● **Text block**:

※

The first Russian soldier officially killed in action in Ukraine was a square-jawed twenty-five-year-old named Nurmagomed Gadzhimagomedov. According to the Ministry of Defense, he was caught in an ambush during the initial phase of the invasion and blew himself and the surrounding Ukrainians up with a grenade. When President Vladimir Putin announced that he was awarding the country’s highest honor—a Hero of Russia medal—to Gadzhimagomedov, he stressed that the senior lieutenant was from Dagestan. Putin added that, though he himself was an ethnic Russian, such heroism on the part of an ethnic minority made him proud to be “part of the powerful, strong, multiethnic people of Russia.”
In fact, the army executing Putin’s “special operation” features a striking number of young men from the ethnic republics. A Chechen battalion was highly visible, including on TikTok, in the siege of Mariupol. Ethnic Buryats and Bashkirs have been seen fighting and dying. This apparent overrepresentation of minorities is partly a function of demographic trends—but also of economic inequality and lack of opportunity in many of the areas outside the wealthy metropolises of Moscow and St. Petersburg. Because a majority of the Russian force consists of kontraktniki, or soldiers on contract, and because the contracts are relatively lucrative (as much as forty-seven hundred dollars a month, according to some sources), the men who sign up are often those who were unable to find gainful employment elsewhere.
The republic that has seen the most war dead, according to official figures—and where poverty, a martial tradition, and relative loyalty to Moscow intersect—is Dagestan. Dagestan lies at the southernmost tip of Russia, and shares a border with Chechnya, Georgia, and Azerbaijan. Situated near the Caucasian mountain range, its lands feature towering brown peaks, desert canyons, and steppes ridged by sand dunes. The republic is predominantly Muslim but incredibly multiethnic, with fourteen official languages. It’s also one of the poorest republics in the country. Though it remained loyal to Moscow throughout the Chechen drive for independence, in the nineteen-nineties, it was later gripped by a radical Islamic insurgency. As Zarina Sautieva, a human-rights advocate and researcher from nearby Ingushetia, has argued, the insurgency resurrected age-old Russian fears of ethnic disloyalty, and severely limited the number of Dagestani draftees in the military. After the insurgency ended—Russian secret services directed restive elements to the civil war in Syria, where many were killed—Dagestani élites have been at pains to demonstrate their loyalty whenever possible.

※

● **Exercise directions**:
Copy word for word the part of the text on Russian soldiers from ethnic republics, starting with "In fact, the" and going on through "gainful employment elsewhere.".

● **Listed records**:
※

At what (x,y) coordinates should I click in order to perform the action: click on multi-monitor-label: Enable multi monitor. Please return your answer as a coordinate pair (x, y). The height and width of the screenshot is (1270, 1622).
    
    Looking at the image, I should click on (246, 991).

※

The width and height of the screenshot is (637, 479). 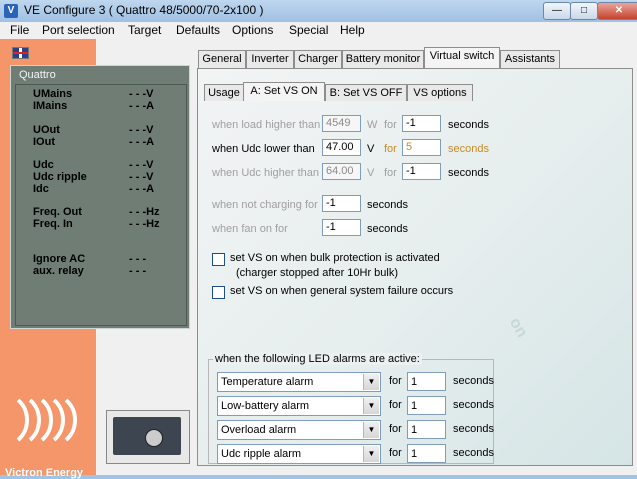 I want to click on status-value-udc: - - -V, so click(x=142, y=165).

※

● **Answer to this exercise**:
In fact, the army executing Putin’s “special operation” features a striking number of young men from the ethnic republics. A Chechen battalion was highly visible, including on TikTok, in the siege of Mariupol. Ethnic Buryats and Bashkirs have been seen fighting and dying. This apparent overrepresentation of minorities is partly a function of demographic trends—but also of economic inequality and lack of opportunity in many of the areas outside the wealthy metropolises of Moscow and St. Petersburg. Because a majority of the Russian force consists of kontraktniki, or soldiers on contract, and because the contracts are relatively lucrative (as much as forty-seven hundred dollars a month, according to some sources), the men who sign up are often those who were unable to find gainful employment elsewhere.